Dit staat het vertrouwen tussen de lidstaten voor het gehele spectrum van kwalificaties in de weg.

4.

Geen gemeenschappelijke regelingen voor de overdracht en accumulatie van credits voor aan het EKK gerelateerde kwalificaties


Hoewel het EKK gericht is op de bevordering van flexibele leertrajecten en het accent op leerresultaten ligt, ongeacht hoe de kwalificatie is verworven (bv. in een sector van het formele onderwijs of door de validatie van niet-formeel en informeel leren), bestaan er geen gemeenschappelijke regelingen voor de overdracht en accumulatie van credits voor aan het EKK gerelateerde kwalificaties. Dit maakt het moeilijker om van de ene naar de andere leercontext over te stappen, zowel binnen als tussen lidstaten.
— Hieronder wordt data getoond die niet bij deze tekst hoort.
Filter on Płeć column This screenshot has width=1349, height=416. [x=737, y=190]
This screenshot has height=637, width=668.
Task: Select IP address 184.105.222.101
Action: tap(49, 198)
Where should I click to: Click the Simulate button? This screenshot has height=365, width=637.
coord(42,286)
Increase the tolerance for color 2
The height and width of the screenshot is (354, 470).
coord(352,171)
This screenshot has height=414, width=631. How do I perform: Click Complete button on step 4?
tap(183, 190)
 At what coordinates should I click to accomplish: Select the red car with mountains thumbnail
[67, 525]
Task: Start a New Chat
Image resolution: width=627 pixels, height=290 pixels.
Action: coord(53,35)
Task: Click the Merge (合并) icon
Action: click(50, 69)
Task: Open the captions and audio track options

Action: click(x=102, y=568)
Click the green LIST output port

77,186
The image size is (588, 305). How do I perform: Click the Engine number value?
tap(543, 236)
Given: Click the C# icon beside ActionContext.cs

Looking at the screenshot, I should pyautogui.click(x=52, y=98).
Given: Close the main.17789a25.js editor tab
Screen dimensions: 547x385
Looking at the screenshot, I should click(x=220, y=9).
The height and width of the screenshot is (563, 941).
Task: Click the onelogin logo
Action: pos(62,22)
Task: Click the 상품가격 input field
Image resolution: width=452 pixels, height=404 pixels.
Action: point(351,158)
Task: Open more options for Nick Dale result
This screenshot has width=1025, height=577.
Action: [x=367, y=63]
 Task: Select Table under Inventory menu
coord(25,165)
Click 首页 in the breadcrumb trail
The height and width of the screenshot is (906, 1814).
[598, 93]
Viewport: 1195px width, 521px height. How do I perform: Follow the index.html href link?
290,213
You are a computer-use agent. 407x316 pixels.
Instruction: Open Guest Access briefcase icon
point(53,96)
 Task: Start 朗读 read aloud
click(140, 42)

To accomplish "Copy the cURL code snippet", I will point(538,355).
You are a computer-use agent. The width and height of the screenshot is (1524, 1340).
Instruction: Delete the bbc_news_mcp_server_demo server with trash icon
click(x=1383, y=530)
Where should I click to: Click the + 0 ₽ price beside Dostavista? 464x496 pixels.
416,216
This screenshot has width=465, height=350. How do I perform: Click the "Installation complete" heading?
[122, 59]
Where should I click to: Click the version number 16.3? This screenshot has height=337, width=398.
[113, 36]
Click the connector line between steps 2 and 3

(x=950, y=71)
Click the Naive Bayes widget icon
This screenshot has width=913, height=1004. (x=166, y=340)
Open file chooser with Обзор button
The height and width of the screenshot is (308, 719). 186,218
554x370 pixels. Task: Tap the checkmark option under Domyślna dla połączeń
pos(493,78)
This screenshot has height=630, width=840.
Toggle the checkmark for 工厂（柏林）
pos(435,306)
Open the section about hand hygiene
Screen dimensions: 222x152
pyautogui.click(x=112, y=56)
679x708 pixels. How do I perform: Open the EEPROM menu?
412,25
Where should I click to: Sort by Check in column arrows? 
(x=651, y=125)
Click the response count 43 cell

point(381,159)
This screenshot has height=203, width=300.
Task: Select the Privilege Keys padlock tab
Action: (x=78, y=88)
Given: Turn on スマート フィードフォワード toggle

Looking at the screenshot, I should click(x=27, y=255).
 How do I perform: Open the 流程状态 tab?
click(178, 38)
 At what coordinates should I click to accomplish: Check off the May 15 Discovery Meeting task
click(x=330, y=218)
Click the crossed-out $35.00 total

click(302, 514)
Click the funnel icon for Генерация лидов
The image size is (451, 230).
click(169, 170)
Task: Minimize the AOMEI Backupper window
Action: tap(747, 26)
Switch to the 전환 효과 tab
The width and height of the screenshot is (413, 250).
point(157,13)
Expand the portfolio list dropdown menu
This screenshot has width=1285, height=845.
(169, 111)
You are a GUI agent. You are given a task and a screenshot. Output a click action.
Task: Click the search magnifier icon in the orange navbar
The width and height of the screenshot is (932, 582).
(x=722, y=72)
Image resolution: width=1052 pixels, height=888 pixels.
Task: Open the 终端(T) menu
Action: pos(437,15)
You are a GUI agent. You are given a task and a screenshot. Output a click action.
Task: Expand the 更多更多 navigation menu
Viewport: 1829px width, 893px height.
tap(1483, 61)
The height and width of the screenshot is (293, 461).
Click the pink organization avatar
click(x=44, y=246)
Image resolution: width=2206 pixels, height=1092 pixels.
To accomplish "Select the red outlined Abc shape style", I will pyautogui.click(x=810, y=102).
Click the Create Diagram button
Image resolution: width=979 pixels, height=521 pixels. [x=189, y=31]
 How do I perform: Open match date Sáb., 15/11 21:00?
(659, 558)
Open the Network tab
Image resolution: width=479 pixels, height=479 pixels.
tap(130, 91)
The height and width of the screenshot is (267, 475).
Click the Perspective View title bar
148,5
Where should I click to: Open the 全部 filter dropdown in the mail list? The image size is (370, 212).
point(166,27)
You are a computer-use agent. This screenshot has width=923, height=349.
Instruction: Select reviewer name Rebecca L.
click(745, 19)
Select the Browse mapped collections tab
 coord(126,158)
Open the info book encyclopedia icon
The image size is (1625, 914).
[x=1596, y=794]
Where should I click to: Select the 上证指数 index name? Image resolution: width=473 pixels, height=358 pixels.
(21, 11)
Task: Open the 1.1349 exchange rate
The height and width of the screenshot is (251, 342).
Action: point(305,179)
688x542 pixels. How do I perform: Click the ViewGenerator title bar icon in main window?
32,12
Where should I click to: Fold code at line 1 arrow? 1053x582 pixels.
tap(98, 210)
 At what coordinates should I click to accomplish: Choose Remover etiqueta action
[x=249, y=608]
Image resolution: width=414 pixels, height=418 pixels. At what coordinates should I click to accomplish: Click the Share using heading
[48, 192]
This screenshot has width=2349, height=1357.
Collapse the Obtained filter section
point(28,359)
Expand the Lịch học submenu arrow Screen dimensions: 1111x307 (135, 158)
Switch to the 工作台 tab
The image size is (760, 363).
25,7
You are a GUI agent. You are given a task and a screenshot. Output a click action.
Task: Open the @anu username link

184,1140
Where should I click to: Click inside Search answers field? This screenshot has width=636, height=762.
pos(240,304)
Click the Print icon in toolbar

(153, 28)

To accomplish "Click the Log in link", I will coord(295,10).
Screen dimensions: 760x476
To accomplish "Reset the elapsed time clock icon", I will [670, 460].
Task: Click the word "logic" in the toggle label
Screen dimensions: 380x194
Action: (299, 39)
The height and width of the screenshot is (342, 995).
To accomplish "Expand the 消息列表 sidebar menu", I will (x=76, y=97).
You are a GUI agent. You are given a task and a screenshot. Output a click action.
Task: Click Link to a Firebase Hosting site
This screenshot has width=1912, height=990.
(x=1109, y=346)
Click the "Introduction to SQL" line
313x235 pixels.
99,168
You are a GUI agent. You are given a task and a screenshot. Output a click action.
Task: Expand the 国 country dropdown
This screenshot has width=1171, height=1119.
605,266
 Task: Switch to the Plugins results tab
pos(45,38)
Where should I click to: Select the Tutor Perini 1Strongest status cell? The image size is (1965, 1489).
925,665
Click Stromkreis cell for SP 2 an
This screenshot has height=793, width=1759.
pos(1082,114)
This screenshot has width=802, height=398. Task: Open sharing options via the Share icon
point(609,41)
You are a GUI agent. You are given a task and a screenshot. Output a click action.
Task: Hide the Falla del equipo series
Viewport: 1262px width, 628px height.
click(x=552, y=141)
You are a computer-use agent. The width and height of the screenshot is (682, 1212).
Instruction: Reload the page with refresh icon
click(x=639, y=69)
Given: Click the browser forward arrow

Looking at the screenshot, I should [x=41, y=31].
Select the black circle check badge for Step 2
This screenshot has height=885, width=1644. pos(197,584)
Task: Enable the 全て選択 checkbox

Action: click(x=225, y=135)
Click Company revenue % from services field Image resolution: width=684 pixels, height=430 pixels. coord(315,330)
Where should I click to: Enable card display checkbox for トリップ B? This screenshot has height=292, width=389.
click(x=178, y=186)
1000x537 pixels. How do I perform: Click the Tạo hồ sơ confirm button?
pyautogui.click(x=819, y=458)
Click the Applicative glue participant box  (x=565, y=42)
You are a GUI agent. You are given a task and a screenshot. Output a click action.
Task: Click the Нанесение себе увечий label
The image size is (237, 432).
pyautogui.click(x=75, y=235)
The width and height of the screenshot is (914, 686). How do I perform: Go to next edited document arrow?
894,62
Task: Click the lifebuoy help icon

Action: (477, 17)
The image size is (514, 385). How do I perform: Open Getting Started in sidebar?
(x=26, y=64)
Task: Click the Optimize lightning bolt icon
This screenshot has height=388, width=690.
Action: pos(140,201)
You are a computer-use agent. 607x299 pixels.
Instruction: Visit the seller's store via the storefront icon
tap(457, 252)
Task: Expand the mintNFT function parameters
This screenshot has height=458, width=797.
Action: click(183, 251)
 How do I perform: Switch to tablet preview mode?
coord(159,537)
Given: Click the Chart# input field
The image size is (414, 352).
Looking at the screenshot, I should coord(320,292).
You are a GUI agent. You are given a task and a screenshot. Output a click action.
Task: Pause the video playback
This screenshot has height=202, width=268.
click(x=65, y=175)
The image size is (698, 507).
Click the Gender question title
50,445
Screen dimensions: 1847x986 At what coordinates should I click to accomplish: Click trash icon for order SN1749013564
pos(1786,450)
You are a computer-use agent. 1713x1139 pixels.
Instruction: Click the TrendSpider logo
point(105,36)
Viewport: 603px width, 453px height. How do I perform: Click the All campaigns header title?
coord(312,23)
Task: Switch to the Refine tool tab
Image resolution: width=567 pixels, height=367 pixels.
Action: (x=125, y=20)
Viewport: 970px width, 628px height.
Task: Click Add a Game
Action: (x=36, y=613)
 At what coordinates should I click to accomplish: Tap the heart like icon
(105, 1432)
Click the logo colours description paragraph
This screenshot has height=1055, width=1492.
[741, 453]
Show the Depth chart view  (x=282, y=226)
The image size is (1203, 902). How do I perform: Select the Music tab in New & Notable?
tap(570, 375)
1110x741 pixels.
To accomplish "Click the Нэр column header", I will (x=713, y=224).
Deze overgangen zijn echter fundamenteel voor personen die meerdere overstappen maken in hun studie- en beroepsloopbaan.

5.

Groeiend aantal internationale (sectorale) kwalificaties gebaseerd op normen die ontwikkeld zijn door internationale ondernemingen of sectorale organisaties


De toenemende internationalisering van de waardeketens van producten en diensten heeft geleid tot een groeiend aantal internationale (sectorale) kwalificaties alsmede opleidingen en certificeringen op sectorniveau, die gebaseerd zijn op normen die zijn ontwikkeld door internationale bedrijven of sectorale organisaties, zoals het kader voor e-vaardigheden of de sectorale kaders voor het bankwezen en voor lassers.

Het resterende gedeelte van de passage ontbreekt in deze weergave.